Top of MATERIAL FOR THIS TASK

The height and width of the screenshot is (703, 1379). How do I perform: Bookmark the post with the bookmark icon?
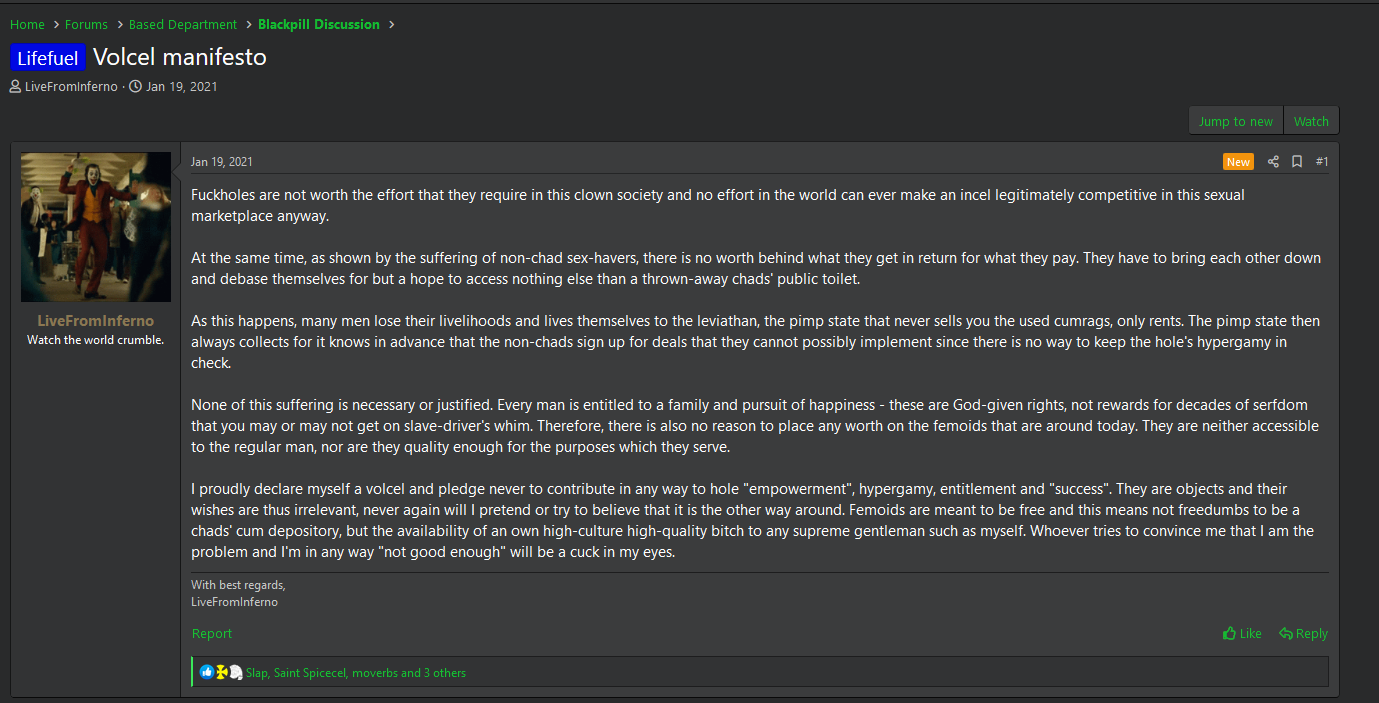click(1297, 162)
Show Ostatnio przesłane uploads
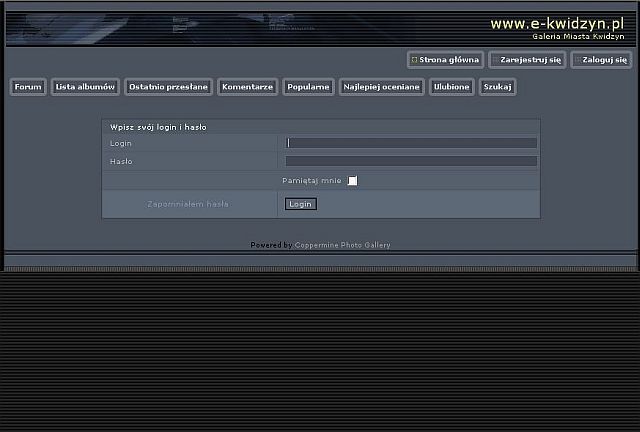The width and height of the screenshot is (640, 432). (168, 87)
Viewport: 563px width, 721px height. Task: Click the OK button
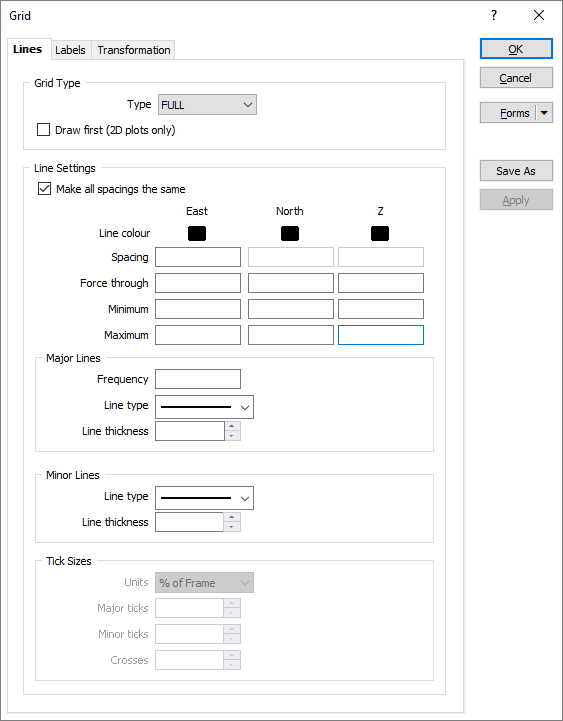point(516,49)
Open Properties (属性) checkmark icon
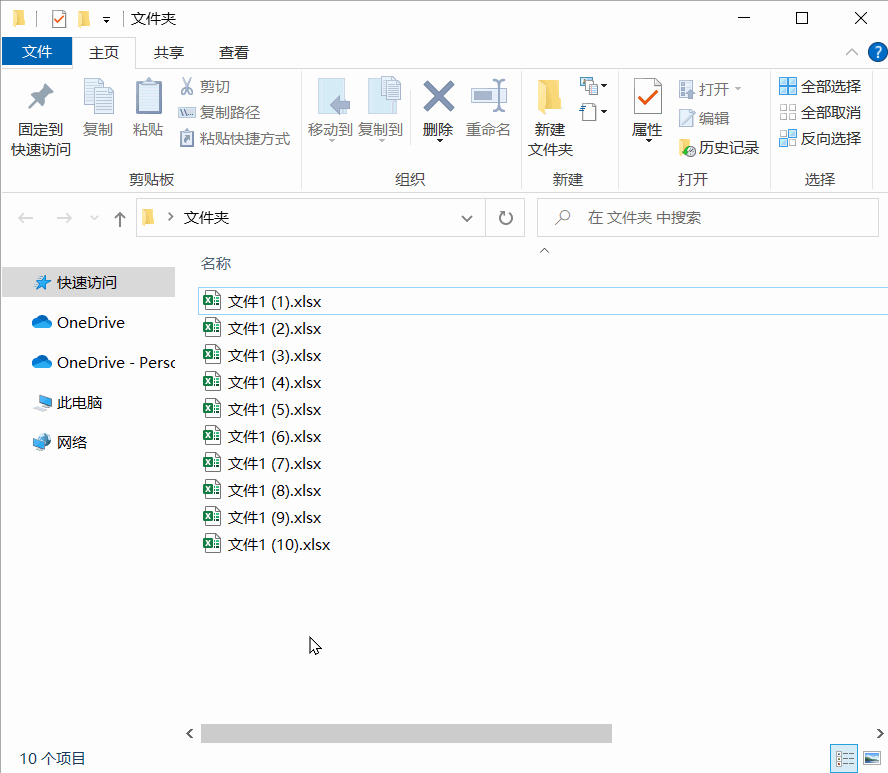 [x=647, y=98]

Bottom of MATERIAL FOR THIS TASK

THE TASK:
Images do not belong in the copy; reproduce all other parts of the records above verbatim.

SOLUTION TO THE PROBLEM:
The height and width of the screenshot is (703, 1379). How do I perform: Bookmark the post with the bookmark icon?
click(1297, 162)
Show Ostatnio przesłane uploads
The width and height of the screenshot is (640, 432). (168, 87)
Viewport: 563px width, 721px height. Task: Click the OK button
point(516,49)
Open Properties (属性) checkmark icon
 [x=647, y=98]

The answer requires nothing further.